GREAT BIG BEAUTIFUL LIFE by Emily Henry

I don’t really read genre fiction, except for Emily Henry. She writes clever, fun rom-coms. I was excited for this new one to come out. But it wasn’t really for me. It is about two authors striving to be given the chance to write a celebrity’s memoir, and the main story is intercut with a summary of memoir’s plot. This means half the book is a summary of another, less good book? So I was underwhelmed, though the other half of the book was fun, standard, Emily Henry.

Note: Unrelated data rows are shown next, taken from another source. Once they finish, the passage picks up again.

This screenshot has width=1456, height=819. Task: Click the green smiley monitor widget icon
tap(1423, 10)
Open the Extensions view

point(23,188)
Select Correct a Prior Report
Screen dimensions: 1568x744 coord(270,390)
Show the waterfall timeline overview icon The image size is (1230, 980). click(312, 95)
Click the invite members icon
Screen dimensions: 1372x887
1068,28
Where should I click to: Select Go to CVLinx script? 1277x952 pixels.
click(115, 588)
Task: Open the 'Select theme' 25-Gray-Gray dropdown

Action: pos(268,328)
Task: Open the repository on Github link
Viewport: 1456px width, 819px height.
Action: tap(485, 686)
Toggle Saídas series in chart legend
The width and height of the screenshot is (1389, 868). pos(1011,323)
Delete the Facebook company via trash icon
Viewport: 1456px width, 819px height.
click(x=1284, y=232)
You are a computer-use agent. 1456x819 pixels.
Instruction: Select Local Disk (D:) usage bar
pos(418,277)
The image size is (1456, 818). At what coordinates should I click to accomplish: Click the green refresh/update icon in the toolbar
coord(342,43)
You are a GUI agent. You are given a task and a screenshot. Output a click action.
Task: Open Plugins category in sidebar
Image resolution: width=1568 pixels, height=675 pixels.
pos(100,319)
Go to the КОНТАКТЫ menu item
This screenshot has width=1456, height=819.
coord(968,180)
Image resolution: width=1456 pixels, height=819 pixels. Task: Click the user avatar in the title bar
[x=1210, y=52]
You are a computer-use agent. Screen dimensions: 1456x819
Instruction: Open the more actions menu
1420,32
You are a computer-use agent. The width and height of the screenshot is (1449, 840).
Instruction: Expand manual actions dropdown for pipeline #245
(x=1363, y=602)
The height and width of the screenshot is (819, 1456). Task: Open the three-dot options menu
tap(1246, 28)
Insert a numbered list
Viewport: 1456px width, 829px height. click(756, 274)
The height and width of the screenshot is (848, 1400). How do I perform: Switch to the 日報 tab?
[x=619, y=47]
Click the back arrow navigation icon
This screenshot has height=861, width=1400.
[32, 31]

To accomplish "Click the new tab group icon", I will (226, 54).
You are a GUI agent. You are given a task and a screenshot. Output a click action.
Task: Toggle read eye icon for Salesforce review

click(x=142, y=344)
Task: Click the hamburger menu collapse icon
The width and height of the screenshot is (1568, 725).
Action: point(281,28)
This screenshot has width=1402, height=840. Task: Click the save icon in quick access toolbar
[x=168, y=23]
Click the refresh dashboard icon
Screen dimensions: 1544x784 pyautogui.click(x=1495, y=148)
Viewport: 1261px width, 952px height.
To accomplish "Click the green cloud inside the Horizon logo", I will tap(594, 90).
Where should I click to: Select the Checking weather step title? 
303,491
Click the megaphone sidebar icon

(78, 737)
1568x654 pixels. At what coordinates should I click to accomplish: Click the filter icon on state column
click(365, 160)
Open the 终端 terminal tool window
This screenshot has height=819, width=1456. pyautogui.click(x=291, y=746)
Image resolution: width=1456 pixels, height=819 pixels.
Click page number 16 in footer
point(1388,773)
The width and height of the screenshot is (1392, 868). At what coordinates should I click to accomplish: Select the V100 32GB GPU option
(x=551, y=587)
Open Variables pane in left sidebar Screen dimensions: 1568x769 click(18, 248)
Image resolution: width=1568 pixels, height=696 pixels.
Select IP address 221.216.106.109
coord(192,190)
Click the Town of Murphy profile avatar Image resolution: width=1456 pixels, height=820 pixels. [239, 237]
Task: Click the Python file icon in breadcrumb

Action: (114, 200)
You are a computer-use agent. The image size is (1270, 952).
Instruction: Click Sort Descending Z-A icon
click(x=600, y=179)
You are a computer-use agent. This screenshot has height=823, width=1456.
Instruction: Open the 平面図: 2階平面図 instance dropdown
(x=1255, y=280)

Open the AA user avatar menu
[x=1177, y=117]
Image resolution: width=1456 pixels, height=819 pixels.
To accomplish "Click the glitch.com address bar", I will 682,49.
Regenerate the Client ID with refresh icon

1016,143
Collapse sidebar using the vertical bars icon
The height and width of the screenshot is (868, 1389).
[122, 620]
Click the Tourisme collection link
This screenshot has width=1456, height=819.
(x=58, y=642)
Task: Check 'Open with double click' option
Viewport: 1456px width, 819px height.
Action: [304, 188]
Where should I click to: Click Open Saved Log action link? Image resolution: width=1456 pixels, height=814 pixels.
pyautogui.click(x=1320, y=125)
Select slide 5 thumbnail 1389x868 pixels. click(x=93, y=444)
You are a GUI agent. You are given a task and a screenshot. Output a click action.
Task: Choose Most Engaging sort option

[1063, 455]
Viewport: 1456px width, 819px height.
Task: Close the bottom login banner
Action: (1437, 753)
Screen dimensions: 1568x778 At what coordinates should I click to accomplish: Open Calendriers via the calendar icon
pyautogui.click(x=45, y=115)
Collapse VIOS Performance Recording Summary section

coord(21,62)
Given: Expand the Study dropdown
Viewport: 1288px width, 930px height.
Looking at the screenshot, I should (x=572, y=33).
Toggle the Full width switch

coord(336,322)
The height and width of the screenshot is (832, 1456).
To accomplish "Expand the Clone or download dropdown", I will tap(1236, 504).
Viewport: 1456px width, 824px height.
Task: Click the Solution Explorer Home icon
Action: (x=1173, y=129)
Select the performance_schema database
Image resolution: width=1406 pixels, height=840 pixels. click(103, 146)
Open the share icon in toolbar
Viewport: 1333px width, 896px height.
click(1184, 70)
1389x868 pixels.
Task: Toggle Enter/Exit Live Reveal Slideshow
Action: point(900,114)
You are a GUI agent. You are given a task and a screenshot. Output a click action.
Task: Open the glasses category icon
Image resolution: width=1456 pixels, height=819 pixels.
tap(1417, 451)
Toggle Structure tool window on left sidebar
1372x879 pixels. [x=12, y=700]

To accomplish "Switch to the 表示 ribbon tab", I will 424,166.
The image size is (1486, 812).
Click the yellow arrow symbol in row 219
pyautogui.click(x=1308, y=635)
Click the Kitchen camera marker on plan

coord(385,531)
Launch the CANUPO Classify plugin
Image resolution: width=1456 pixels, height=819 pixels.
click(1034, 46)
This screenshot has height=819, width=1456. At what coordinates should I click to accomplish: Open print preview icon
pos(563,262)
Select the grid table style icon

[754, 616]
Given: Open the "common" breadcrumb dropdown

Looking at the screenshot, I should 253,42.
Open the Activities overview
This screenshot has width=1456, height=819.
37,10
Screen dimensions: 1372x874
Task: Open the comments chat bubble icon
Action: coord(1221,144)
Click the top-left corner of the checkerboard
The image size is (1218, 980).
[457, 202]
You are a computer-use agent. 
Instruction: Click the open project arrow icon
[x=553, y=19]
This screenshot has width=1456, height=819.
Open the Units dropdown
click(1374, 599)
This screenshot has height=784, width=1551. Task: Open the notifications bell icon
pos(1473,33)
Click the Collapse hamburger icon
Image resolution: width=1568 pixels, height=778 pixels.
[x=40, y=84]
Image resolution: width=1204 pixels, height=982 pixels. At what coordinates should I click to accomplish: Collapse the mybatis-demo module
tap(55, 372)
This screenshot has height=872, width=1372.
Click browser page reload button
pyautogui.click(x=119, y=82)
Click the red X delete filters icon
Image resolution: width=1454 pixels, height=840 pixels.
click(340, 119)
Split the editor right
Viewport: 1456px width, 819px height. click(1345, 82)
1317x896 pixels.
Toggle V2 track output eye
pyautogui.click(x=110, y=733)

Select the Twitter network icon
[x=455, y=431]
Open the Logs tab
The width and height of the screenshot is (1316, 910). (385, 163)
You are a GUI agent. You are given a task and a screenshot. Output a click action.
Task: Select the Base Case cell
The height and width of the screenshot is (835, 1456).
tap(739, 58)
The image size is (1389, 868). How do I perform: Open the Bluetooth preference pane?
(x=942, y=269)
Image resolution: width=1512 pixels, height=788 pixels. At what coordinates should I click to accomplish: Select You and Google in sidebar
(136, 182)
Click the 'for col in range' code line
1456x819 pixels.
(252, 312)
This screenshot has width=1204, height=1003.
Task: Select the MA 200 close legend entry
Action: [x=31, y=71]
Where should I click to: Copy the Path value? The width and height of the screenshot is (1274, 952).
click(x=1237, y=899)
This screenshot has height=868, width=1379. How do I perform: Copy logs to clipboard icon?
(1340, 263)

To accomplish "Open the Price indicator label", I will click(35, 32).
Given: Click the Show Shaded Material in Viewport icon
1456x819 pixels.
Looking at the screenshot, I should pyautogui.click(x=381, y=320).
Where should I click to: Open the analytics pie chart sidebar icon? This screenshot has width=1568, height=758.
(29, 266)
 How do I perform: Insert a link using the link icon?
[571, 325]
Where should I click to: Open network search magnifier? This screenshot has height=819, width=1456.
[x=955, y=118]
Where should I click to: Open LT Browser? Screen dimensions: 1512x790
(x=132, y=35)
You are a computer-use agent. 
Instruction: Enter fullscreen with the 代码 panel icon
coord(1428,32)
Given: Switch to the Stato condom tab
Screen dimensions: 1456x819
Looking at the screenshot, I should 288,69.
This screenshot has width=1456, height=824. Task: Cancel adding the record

OH THE GLORY OF IT ALL by Sean Wiley

In this memoir we see what happens when selfish people get divorced. The book is by the son, who was nine when his parents split up. His father was immensely wealthy, and did a good job of making sure his mother (third wife) got very little. She responded with high drama, asking Sean (the son) to DOUBLE SUICIDE WITH HER, and then GUILITING HIM when he didn’t. You would think his weeks with his father could only be better than this, but the new wife, the step-mother, is Snow White levels of bad. As a small example, at the dinner table, she has herself, the dad, and her kids sit at one end, and then leaves some chairs before Sean’s chair on his own. There are much more, and much harsher rules for him, and she tells Sean a lot about how his father doesn’t love him.

Predictably, Sean explodes as an adolescent. He is clearly a loving person, and this book is as much about the friends who get him through it, as the parents who are the ‘it’. The book in my view was a little long – we could have lost 100 pages without trouble – but I still enjoyed it, and admired the author rising above his childhood so magnificently.